*Work to be completed*
In the copy, include exactly the lines from the one with "You are a computer-use" through the end of the data and no others, both ends kept, with every picture left out.

*Extracted material*
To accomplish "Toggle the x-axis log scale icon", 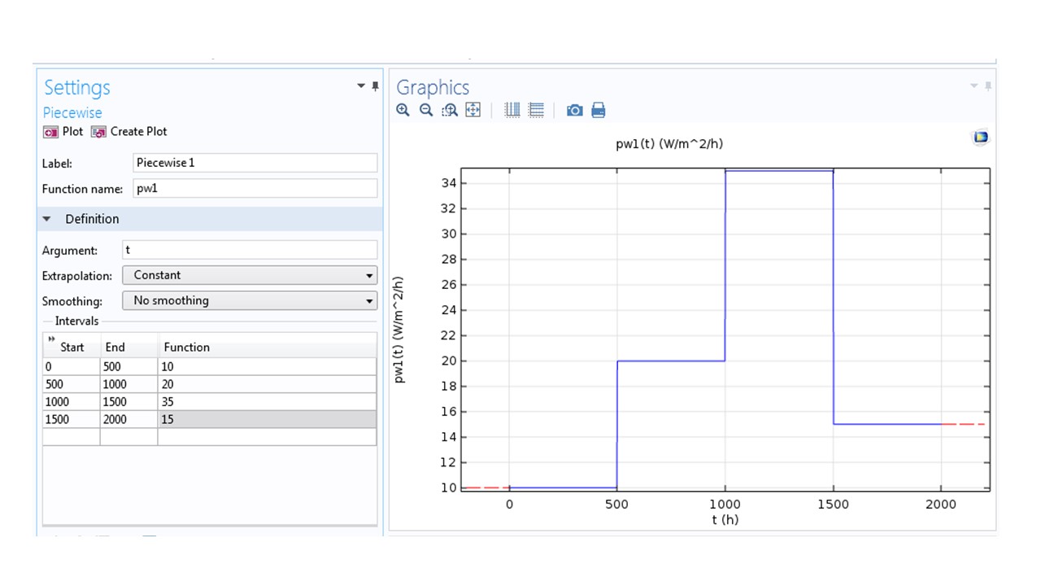I will pos(512,110).
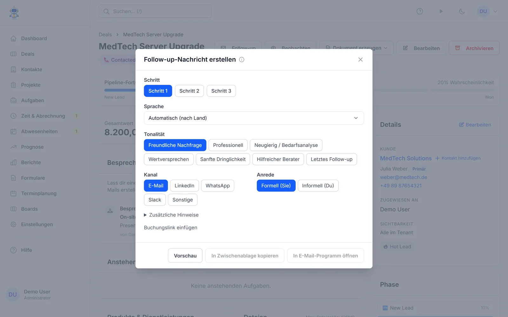Open Berichte in the sidebar menu
The width and height of the screenshot is (508, 317).
click(31, 162)
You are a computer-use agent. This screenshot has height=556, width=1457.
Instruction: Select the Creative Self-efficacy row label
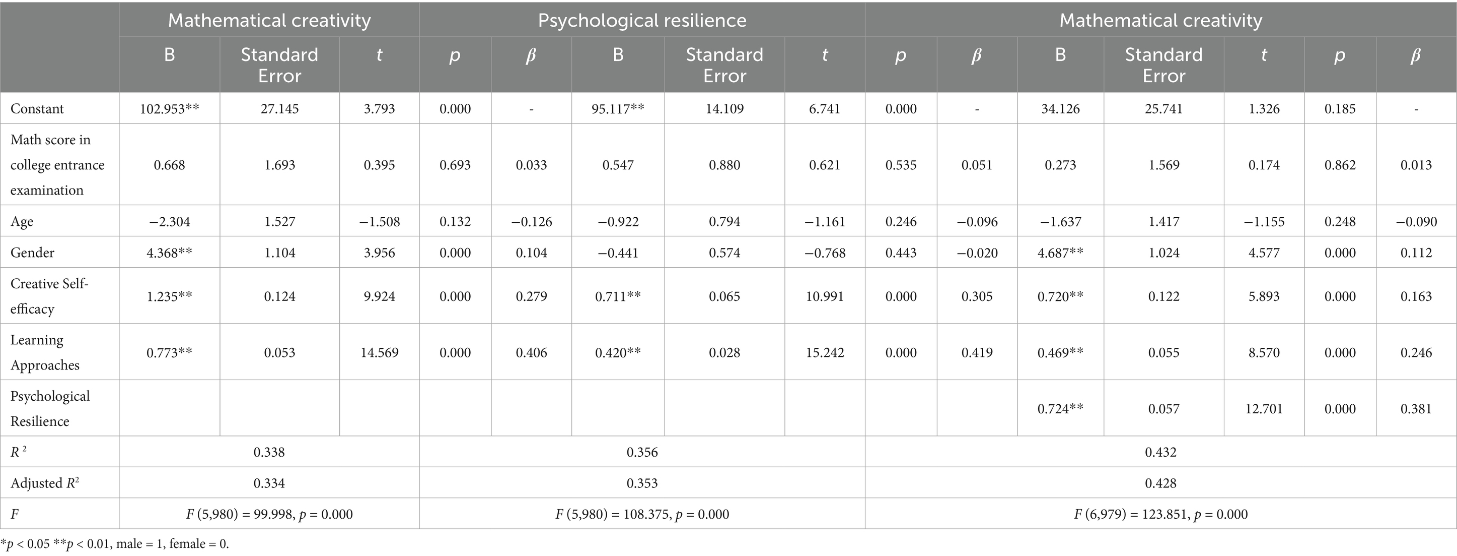(49, 296)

*Reply to the task*
You are a computer-use agent. This screenshot has height=556, width=1457.
Instruction: Select the Creative Self-efficacy row label
(49, 296)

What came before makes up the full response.